We also observe that once the U.S. Fed started winning the fight against inflation in the 1970s, this resulted in the decade-long bond bull market that has shaped the perception of most investors alive today.
MAXIMUM DRAWDOWNS OF STOCKS & BONDS
We can further illustrate the riskiness of bonds by highlighting the maximum drawdowns since 1928. Using real returns, this shows that Treasury Bills and Bonds were as risky as equities as drawdowns of approximately 50% were reached. The drawdowns would have been larger if we were using daily instead of annual returns
Worse, in some periods like the 1970s, the drawdowns occurred simultaneously for stocks and bonds, i.e. these were positively correlated and there were limited diversification benefits.

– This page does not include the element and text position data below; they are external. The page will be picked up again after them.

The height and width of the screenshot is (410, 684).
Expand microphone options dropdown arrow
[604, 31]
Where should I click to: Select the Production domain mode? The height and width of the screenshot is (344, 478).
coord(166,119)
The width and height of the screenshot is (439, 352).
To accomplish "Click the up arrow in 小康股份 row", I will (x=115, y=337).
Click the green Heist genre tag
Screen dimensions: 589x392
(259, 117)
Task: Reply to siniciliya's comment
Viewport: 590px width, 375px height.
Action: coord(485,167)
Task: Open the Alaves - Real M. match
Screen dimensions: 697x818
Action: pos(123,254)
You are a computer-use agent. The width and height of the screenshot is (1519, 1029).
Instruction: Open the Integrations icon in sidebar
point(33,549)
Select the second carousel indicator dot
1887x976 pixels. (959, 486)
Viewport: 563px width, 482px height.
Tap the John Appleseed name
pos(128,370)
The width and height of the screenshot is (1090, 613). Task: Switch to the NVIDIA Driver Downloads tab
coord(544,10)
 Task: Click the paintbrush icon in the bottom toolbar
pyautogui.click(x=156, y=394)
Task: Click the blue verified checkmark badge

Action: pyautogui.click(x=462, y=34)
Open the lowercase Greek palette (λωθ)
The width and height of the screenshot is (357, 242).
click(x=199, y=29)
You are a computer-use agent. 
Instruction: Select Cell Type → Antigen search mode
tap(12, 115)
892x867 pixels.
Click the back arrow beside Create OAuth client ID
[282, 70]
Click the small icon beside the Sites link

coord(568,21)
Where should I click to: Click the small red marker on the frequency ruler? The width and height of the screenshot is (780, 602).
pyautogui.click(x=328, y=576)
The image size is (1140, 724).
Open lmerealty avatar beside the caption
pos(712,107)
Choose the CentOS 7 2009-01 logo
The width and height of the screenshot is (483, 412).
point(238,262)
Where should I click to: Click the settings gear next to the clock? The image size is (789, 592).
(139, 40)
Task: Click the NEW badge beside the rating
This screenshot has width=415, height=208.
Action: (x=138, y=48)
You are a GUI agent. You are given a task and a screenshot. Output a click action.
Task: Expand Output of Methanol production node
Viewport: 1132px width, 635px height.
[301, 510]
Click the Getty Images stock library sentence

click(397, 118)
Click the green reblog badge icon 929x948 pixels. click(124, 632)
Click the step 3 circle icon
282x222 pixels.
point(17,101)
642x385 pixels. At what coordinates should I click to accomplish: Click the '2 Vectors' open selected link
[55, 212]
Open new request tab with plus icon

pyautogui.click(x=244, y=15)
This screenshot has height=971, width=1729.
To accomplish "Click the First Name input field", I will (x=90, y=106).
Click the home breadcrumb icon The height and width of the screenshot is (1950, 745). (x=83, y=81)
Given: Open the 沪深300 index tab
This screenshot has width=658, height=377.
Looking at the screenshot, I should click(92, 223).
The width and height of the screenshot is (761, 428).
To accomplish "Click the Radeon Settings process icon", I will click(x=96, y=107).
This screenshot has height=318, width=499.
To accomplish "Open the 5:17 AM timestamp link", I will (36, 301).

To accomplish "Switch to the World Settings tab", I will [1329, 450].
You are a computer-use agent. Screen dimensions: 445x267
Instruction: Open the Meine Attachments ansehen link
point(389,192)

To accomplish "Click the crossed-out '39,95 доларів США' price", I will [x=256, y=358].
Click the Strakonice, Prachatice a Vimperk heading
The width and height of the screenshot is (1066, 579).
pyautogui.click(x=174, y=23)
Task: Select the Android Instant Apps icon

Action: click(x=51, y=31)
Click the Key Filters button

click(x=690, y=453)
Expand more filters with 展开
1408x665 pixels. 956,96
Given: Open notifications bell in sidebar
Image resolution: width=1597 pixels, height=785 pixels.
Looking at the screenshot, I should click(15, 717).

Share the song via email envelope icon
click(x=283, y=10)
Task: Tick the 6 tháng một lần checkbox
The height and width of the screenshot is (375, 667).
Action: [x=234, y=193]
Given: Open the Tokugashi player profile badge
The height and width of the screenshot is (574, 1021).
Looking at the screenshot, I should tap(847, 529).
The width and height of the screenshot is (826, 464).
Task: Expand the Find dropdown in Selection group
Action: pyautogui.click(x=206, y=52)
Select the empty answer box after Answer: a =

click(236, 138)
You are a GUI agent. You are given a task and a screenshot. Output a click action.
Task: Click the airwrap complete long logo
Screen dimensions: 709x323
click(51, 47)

Investors need to rapidly change their perception of bonds and adapt their portfolios as they are unsuitable for the short and long term.
In the short-term, there is a risk that inflation remains high for a few years as central banks are unwilling to raise interest rates further as that will negatively impact public finances and mortgage markets, which will create a recession. Traditional 60-40% portfolios would suffer in such a scenario given low or negative real returns.
In the long-term, the governments of some countries will struggle to refinance their public debt given their declining populations. Japan is likely the first country from developed markets that will face this issue, which will require a debt restructuring. Central bank shenanigans may prolong this, but ultimately the piper needs to get paid.